#### [Vorliegende Einträge]
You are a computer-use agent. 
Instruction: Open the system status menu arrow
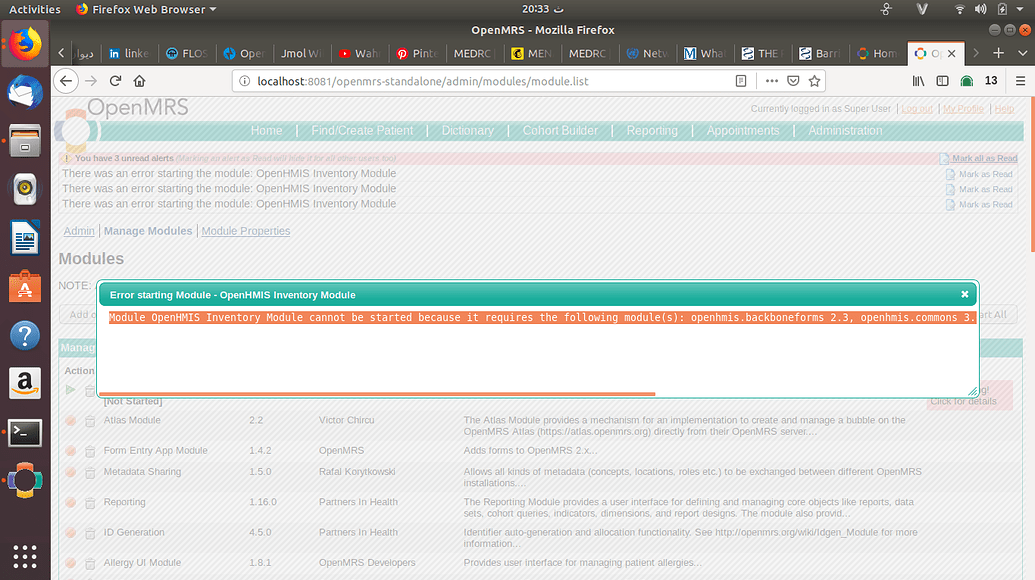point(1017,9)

==

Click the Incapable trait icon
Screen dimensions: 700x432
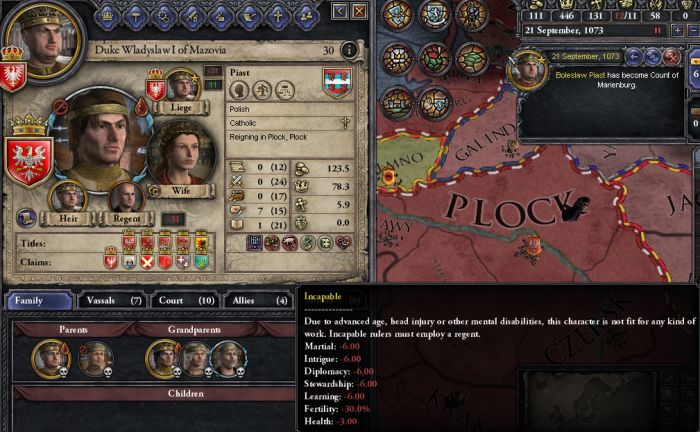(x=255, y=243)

#### [Zu erledigen]
Schreib aus den Einträgen oben die Zeilen wortgetreu ab. Fang bei der Zeile mit „Click the Incapable trait icon“ an und hör nach der Zeile mit „(x=255, y=243)“ auf, beide mit eingeschlossen, und lass die Bilder weg.

#### [Schriftliche Lösung]
Click the Incapable trait icon
Screen dimensions: 700x432
(x=255, y=243)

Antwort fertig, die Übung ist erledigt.